*WHAT IS NEEDED*
Find the line in the entries below that contains "Open the shopping cart icon". Repeat it exactly, and every line after it through the line that contains "The width and height of the screenshot is (1000, 544).".
☆ ☆ ☆ ☆ ☆
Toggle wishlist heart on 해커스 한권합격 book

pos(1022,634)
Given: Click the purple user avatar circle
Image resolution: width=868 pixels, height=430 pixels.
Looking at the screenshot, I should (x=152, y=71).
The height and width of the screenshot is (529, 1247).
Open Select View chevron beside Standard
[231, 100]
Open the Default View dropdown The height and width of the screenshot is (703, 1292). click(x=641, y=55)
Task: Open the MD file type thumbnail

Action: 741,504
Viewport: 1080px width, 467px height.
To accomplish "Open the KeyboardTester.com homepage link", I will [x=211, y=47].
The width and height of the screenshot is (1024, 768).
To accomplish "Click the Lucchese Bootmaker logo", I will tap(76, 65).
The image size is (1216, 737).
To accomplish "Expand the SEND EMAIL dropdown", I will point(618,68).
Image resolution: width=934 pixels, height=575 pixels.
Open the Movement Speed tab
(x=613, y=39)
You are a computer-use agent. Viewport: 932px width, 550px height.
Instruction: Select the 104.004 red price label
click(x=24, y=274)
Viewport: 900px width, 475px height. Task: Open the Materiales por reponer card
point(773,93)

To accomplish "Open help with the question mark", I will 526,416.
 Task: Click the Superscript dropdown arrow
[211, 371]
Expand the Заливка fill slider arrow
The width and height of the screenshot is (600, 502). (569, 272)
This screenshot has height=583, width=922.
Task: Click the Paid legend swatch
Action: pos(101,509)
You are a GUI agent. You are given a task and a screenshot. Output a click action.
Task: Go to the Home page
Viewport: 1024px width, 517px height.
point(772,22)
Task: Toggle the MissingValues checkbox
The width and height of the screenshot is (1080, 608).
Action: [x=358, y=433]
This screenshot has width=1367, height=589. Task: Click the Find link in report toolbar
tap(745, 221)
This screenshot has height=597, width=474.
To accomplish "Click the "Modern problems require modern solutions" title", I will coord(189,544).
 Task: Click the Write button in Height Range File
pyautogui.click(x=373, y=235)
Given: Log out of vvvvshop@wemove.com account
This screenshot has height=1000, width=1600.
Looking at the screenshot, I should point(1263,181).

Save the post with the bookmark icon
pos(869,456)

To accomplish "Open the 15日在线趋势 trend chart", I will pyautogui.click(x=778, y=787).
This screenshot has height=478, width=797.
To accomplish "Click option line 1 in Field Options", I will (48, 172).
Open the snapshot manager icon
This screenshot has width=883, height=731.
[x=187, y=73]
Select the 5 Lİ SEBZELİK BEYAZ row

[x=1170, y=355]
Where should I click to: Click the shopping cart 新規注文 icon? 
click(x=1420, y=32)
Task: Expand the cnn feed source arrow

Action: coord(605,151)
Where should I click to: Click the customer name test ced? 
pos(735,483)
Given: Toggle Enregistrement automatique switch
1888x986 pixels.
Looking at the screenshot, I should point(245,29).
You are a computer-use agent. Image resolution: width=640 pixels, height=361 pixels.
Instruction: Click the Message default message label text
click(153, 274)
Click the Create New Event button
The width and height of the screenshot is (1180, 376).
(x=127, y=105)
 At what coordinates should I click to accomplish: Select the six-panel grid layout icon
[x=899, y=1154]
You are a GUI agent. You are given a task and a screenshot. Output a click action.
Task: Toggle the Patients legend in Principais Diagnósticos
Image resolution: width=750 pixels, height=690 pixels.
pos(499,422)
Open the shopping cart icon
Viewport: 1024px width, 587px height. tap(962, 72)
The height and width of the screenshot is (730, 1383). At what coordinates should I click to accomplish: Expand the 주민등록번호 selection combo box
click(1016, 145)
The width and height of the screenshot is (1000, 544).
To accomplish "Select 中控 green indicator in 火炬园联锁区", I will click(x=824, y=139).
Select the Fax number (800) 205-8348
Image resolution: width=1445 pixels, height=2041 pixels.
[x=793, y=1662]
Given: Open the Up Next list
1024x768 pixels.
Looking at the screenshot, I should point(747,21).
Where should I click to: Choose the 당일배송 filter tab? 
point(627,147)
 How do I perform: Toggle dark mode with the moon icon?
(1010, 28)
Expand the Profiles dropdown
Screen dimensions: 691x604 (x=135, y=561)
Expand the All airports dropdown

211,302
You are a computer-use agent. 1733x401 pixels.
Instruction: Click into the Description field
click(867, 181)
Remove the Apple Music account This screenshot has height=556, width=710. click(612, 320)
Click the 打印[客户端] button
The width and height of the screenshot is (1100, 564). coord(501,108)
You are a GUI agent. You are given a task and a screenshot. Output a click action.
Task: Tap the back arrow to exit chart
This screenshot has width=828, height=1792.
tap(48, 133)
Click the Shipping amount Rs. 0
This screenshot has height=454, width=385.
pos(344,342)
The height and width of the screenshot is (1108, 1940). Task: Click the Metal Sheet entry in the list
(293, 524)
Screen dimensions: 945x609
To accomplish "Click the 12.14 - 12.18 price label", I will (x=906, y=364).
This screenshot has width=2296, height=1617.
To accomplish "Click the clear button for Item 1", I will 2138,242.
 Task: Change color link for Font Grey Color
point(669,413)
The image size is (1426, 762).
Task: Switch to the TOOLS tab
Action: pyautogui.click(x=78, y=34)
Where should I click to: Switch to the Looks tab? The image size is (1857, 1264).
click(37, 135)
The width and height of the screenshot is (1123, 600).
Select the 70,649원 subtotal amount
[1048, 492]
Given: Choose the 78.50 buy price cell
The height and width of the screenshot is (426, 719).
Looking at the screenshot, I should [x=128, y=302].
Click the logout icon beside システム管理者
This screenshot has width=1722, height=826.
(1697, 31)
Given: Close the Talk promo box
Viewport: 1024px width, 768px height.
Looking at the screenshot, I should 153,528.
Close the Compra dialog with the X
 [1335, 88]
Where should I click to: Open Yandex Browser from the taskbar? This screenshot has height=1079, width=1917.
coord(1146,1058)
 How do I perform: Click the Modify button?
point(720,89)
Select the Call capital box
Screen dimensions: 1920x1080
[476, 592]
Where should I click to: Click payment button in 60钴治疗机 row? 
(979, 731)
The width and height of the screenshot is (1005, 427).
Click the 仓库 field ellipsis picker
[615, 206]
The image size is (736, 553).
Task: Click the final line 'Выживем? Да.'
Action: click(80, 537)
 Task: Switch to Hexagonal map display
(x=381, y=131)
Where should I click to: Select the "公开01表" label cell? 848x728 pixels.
☆ ☆ ☆ ☆ ☆
*OUTPUT OF THE TASK*
Open the shopping cart icon
Viewport: 1024px width, 587px height. tap(962, 72)
The height and width of the screenshot is (730, 1383). At what coordinates should I click to accomplish: Expand the 주민등록번호 selection combo box
click(1016, 145)
The width and height of the screenshot is (1000, 544).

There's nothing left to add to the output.